QUESTIONS ON THE MATERIAL:
1. Using the research profile of Professor Paul Harvey, answer the following.
(a) Which three mammalian characters are offered as an example of characters that tend to evolve together?
(b) What kind of data do cross-individual comparisons use, and usually from what source?
(c) Which animals have the cross-taxon studies usually involved?
2. Reproduce everything in the research profile of Professor Paul Harvey from "Professor Paul Harvey, FRS" down to "involve sperm competition.".
3. Write the next part of the research profile of Professor Paul Harvey, picking up after its final sentence.

PASSAGE SHOWN:
- Opening Delimiter -
Professor Paul Harvey, FRS

Research Interests

I use cross-taxon or cross-individual comparisons to answer questions about biological processes, usually in the fields of evolution, behaviour and ecology. Cross-taxon comparisons are used, together with phylogenetic information, to reveal characters on an evolutionary tree that tend to evolve together and are functionally related – for example in mammals large testes size, high sperm counts and mating systems that involve sperm competition.

Such studies are done within a formal hypothesis-testing statistical framework that controls for non-independence. Cross-individual comparisons use gene sequence data, usually from viruses, to reveal the population dynamic or epidemiological history of diseases. With colleagues, I have been able to use gene sequence data from individuals from non-recombining populations (e.g. Hepatitis C) to calculate the reproductive number, which underpins more recent theoretical and practical understanding of epidemiological histories. The cross-taxon studies have usually involved vertebrates, mammals and birds in particular, while the cross-individual comparisons have concentrated on viruses. For the most part, advances in biological understanding have followed the development of appropriate statistical techniques that have then become more widely used by other workers in the field.
- Closing Delimiter -
DATA LISTING:
- Opening Delimiter -
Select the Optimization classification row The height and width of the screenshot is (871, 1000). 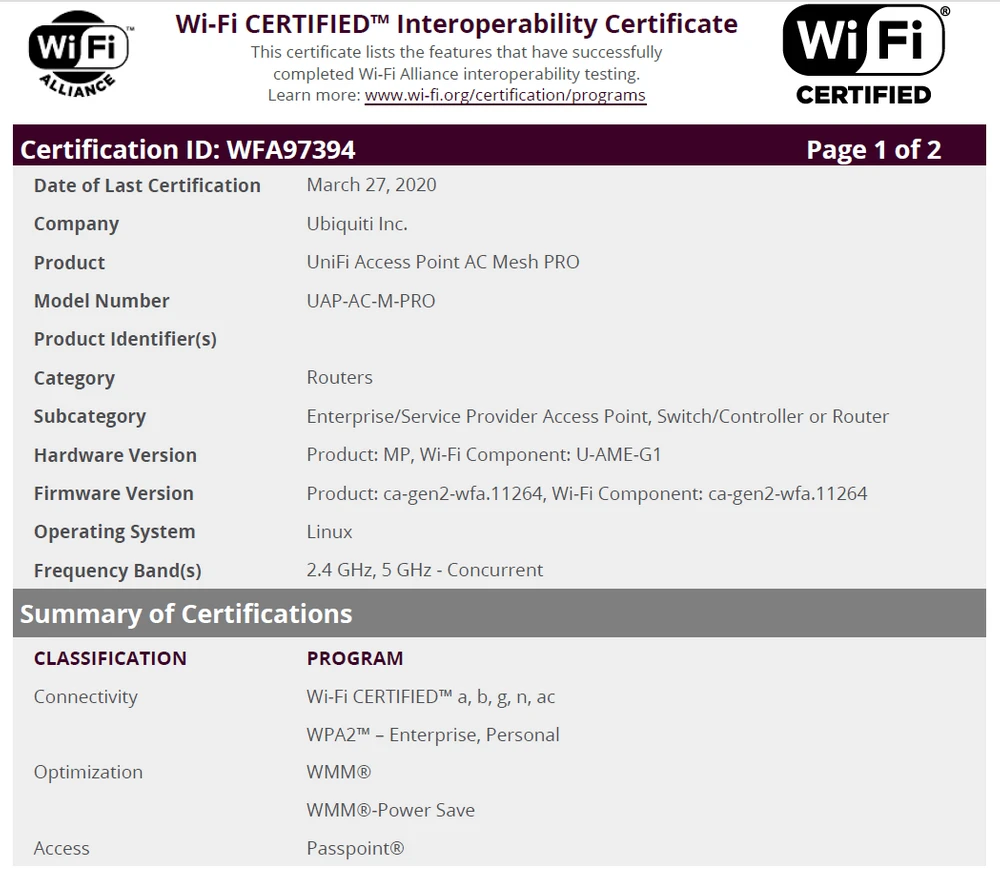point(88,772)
- Closing Delimiter -
- Opening Delimiter -
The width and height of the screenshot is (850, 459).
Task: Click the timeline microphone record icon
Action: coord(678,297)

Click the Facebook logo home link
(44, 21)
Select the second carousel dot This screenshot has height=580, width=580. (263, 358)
- Closing Delimiter -
- Opening Delimiter -
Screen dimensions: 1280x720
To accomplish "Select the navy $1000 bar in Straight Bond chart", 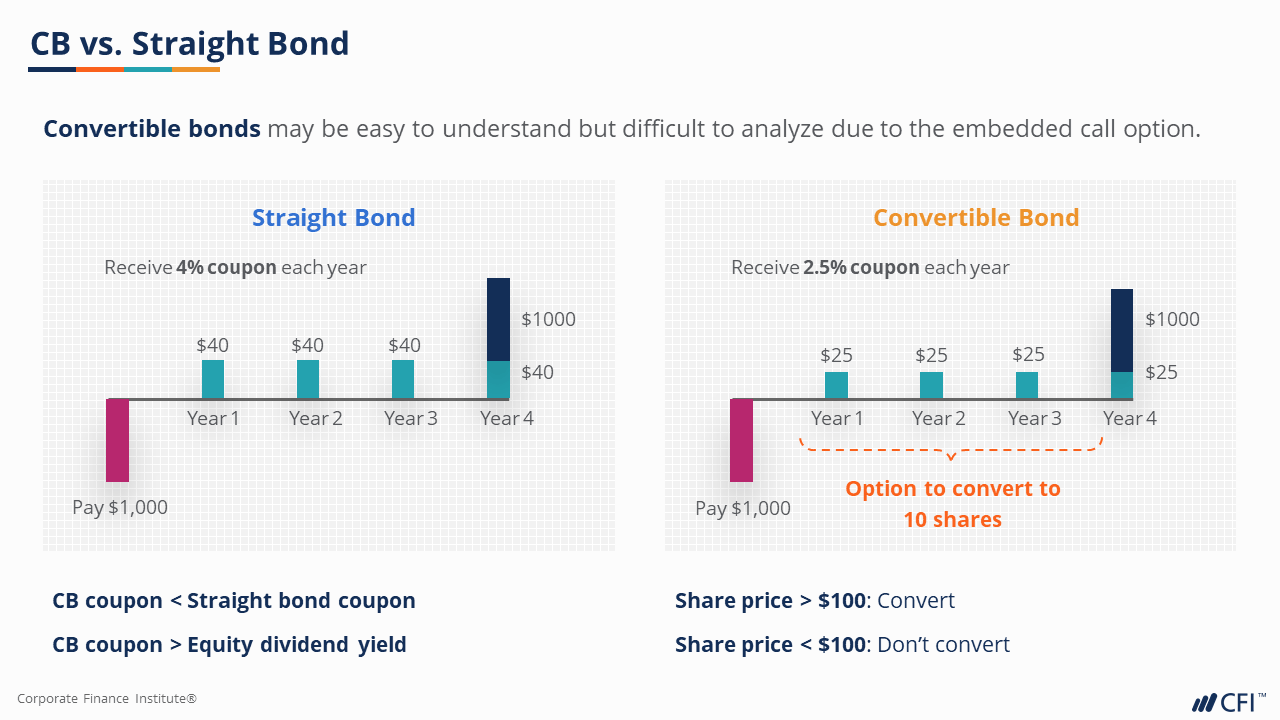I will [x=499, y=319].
- Closing Delimiter -
RESULTS:
1.
(a) Large testes size, high sperm counts, and mating systems that involve sperm competition.
(b) Gene sequence data, usually from viruses.
(c) Vertebrates, mammals and birds in particular.

2.
Professor Paul Harvey, FRS

Research Interests

I use cross-taxon or cross-individual comparisons to answer questions about biological processes, usually in the fields of evolution, behaviour and ecology. Cross-taxon comparisons are used, together with phylogenetic information, to reveal characters on an evolutionary tree that tend to evolve together and are functionally related – for example in mammals large testes size, high sperm counts and mating systems that involve sperm competition.

3.
Additional Information:

I am an ISI Highly Cited Researcher, a Visiting Professor at Imperial college, and a Fellow of Academia Europaea. From 2000-2011 I served as Secretary of the Zoological Society of London (constitutionally the Chief Executive responsible for London and Whipsnade Zoos, the Institute of Zoology and the Conservation Programmes). From 1998-2011 I was Head of the Department of Zoology at Oxford.